PRACTICAL DESIGN OF VOLTAGE-SHUNT FEEDBACK AMPLIFIER USING BJT

EDITOR: B. SOMANATHAN NAIR

1. INTRODUCTION

Figure 1 shows a voltage-shunt feedback amplifier. This amplifier is employed when precise gain low values of input and output impedances are required. As in the case of current-shunt feedback here also we require only one stage of amplification for our design.

2. SPECIFICATIONS

·         Voltage gain             :           5 (Exactly)

·         Input impedance      :           Low

·         Output impedance   :           Low

·         Voltage swing           :           4.5 V

·         Current swing           :           1 mA

3. DESIGN STEPS

Steps 1 to 6: Design of the Standard Amplifier without Feedback

Following the Standard-Amplifier design steps 1 to 6, given in an earlier blog, first we complete the design of the amplifier without feedback.

Step 7: Design of Feedback Resistor R_F and Input Resistor R_I

In the voltage-shunt feedback amplifier, the resistor R_F acts as the feedback connection from the output to the input, as shown in Fig. 1. The gain of the voltage-shunt feedback amplifier is

                                           A_f = ‒R_F/R_I    (1)                                                    

The calculation of the input impedance Z_if requires complex expressions.

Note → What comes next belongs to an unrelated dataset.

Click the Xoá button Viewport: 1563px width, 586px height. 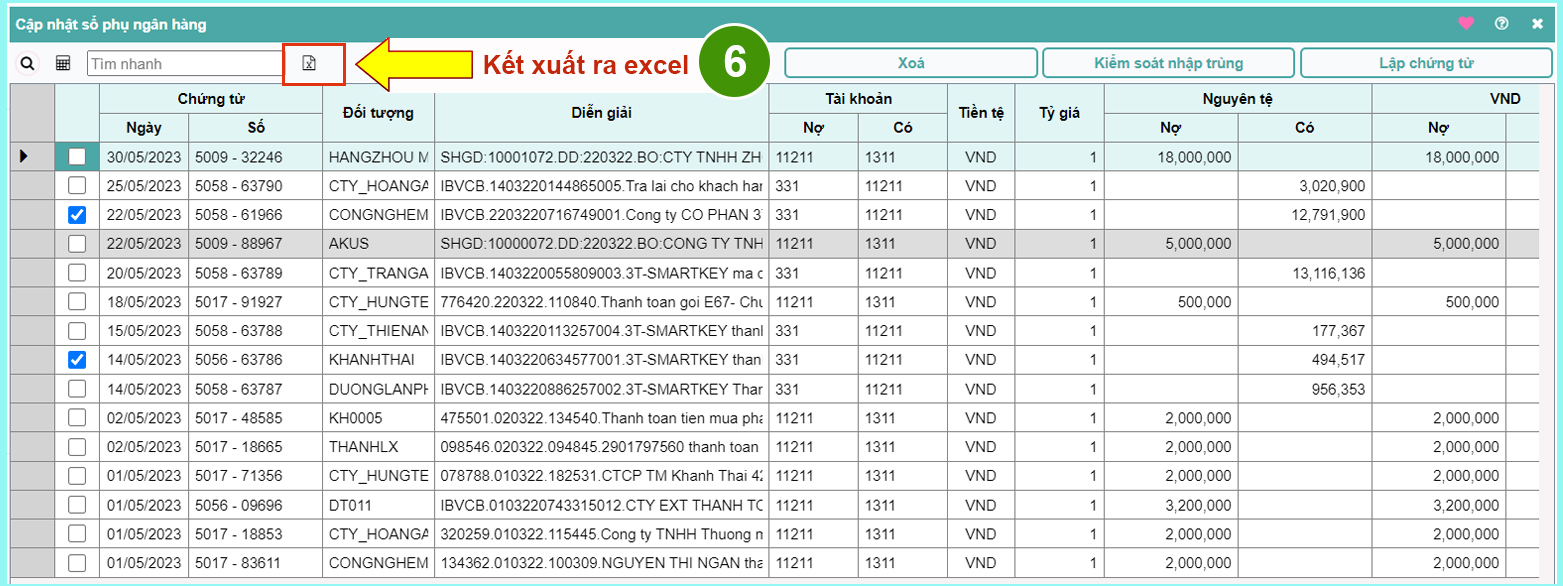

However, since voltage-shunt feedback gives a low Z_if, we just specify only that idea in our design.

Step 8: Design of R_F and R_I

Let R_F = 100 kΩ (arbitrary value to reduce DC base-current drain through R_F). Substituting values in Eq. (1), we get

                        A_f = 5 = 100 kΩ/R_I    (2)         

From which we find

                                                                      R_I = 20 kΩ

Assuming the source resistance to be 2 kΩ, R_I will reduce to 18 kΩ. This is because the actual input resistance is equal to R_s+R_I. However, for fixing the gain accurately, we may use a potentiometer in series with R_I. The value of this pot is

R_s + R_I + R_pot = 22 kΩ

Therefore, we choose

R_I = 15 kΩ

and

R_pot = 10 kΩ

Step 9: Design of Coupling Capacitors

As the input impedance is low, coupling capacitors to be used must have high values. Since the input impedance with feedback is given by

                            R_if = R_i/(1+AB) = h_ie/AB    (3)                                            

where A = gain of the amplifier without feedback, B = 1/A_f = 0.2, and h_ie is input impedance in the hybrid-parameter equivalent circuit. Assuming h_ie = 1.5 kΩ, and A = 125, we get from Eq. (3) by substitution

             R_if  = 1.5 k/(125x0.2) = 60 Ω

We can now calculate the value of C_C using the equation

                                      C_C = 1/2πf_LR_i = 1/2πx30x60 = 88.4 μF

Choose 100 μF as coupling capacitors.

                   

The completely designed amplifier is shown in Fig. 2.